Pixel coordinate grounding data
- - -

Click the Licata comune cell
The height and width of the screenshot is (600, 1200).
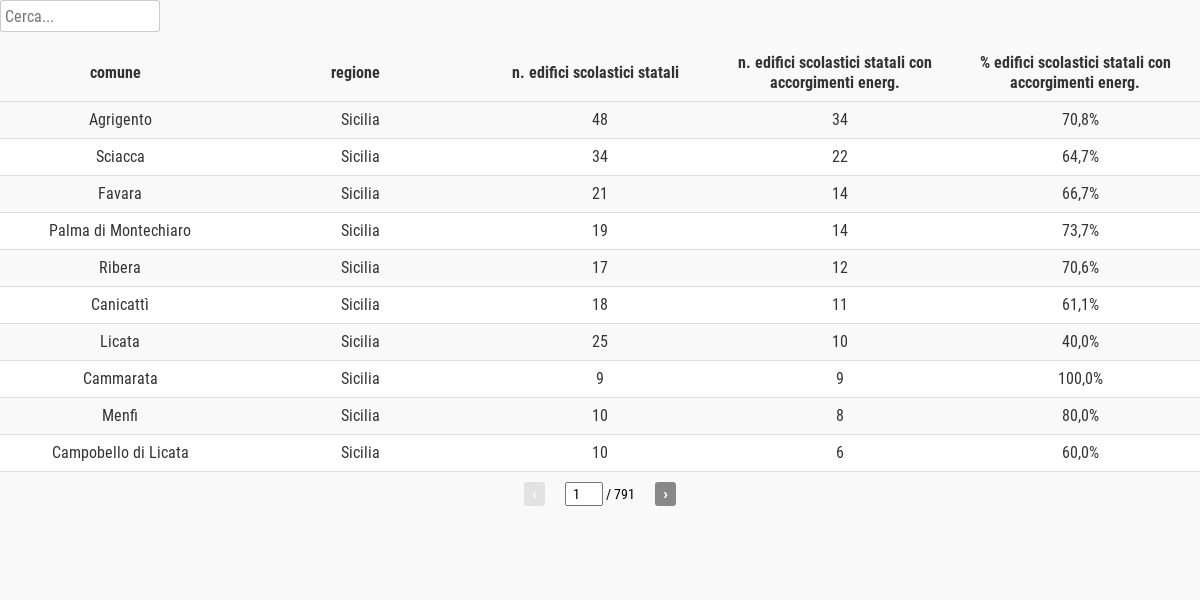(120, 342)
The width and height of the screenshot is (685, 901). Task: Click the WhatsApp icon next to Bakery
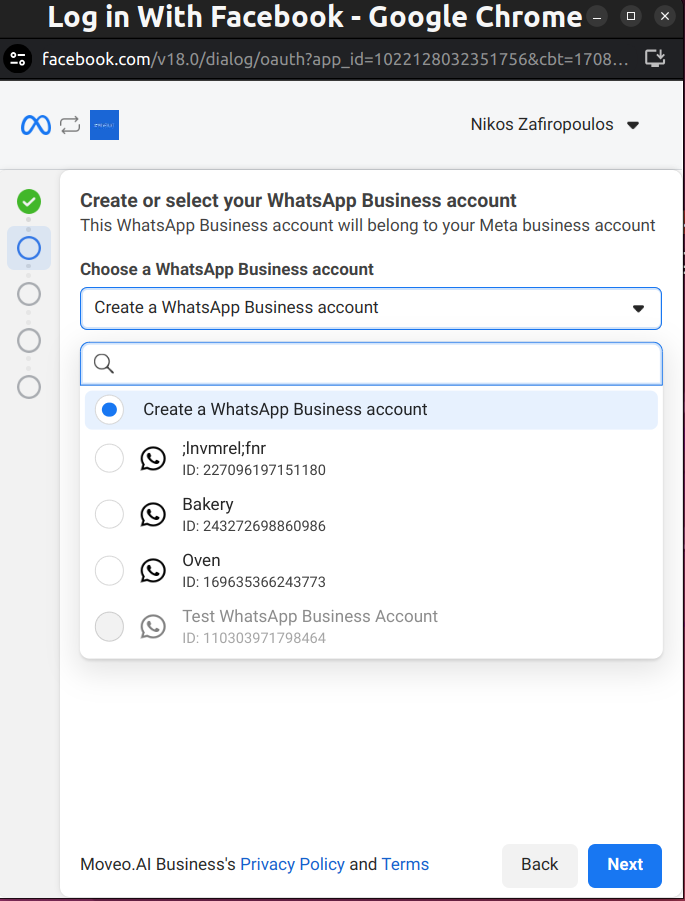click(x=153, y=515)
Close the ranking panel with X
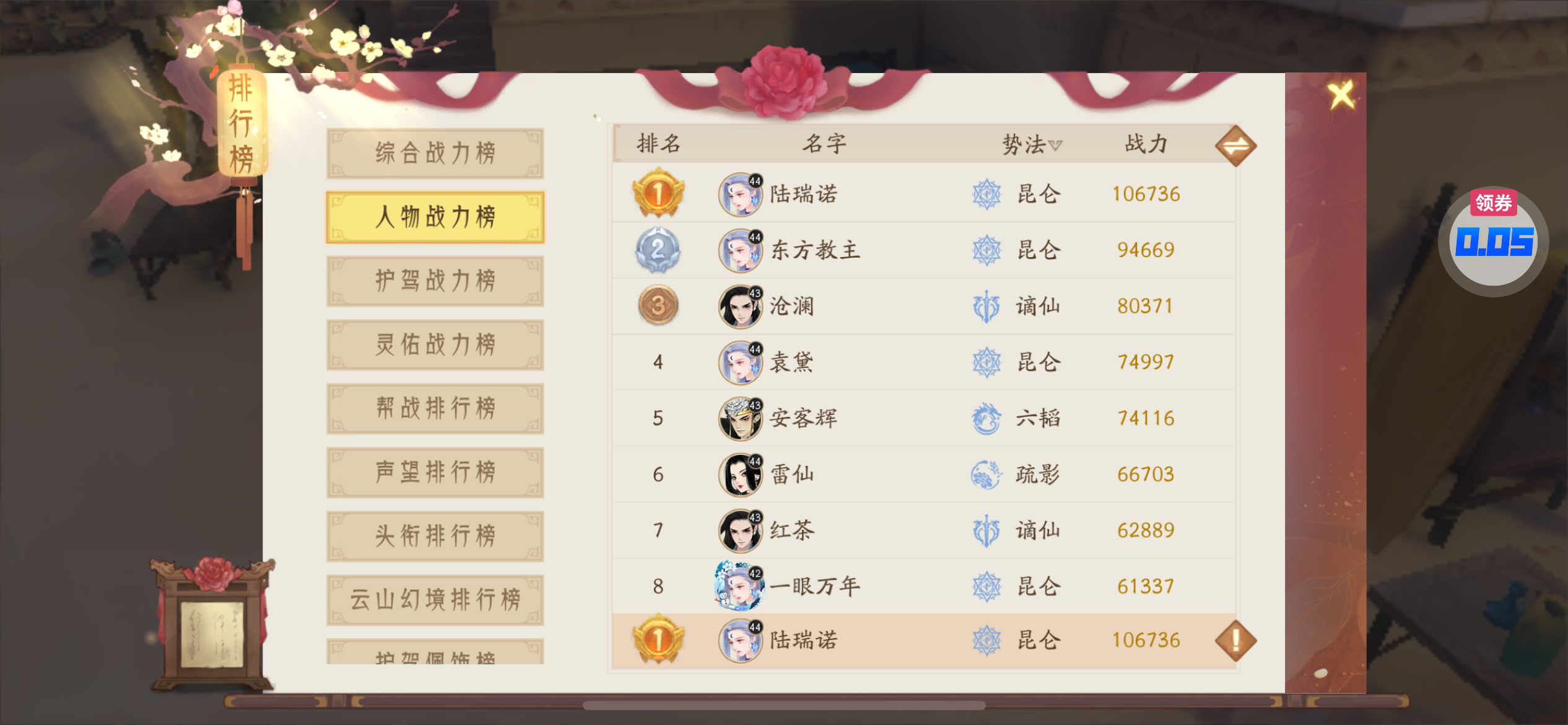Viewport: 1568px width, 725px height. click(x=1341, y=95)
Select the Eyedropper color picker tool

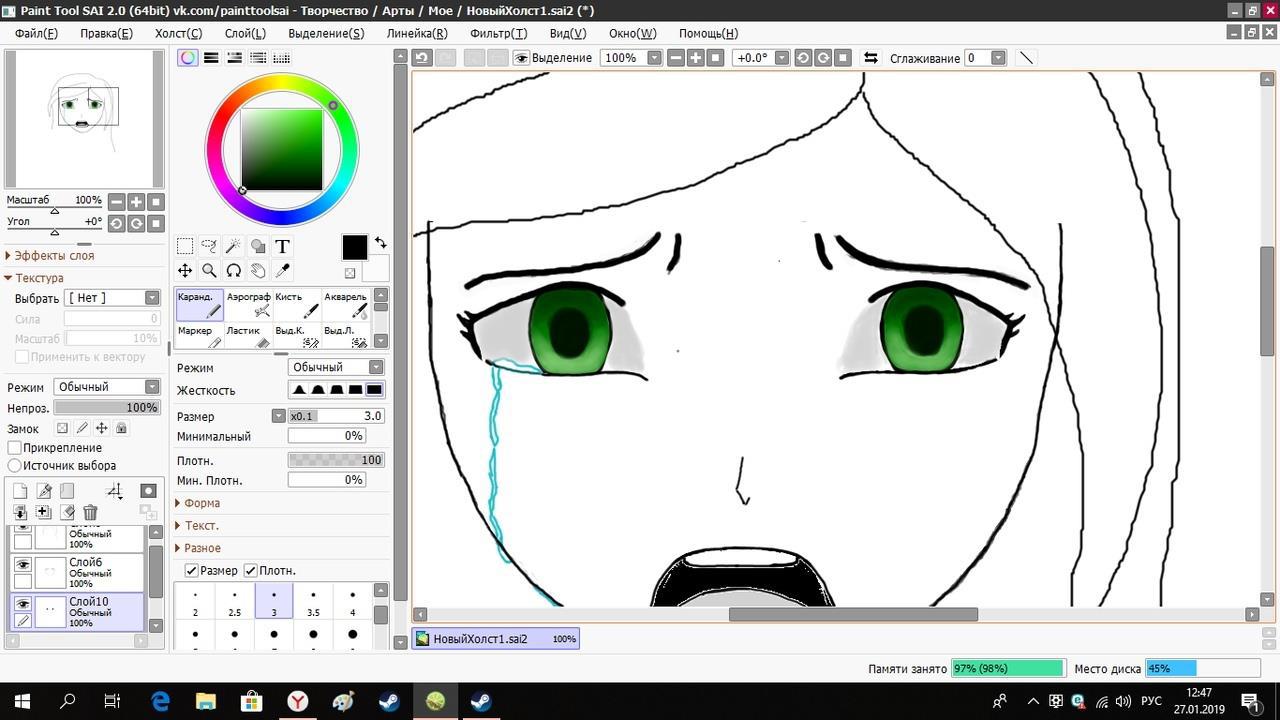(x=282, y=271)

- - -

» **Task requirements**
Word for word, copy the lines from the one with "Close the ranking panel with X" through the end of the entries above, and do not include any picture.

» **Task answer**
Close the ranking panel with X
Viewport: 1568px width, 725px height. click(x=1341, y=95)
Select the Eyedropper color picker tool

(x=282, y=271)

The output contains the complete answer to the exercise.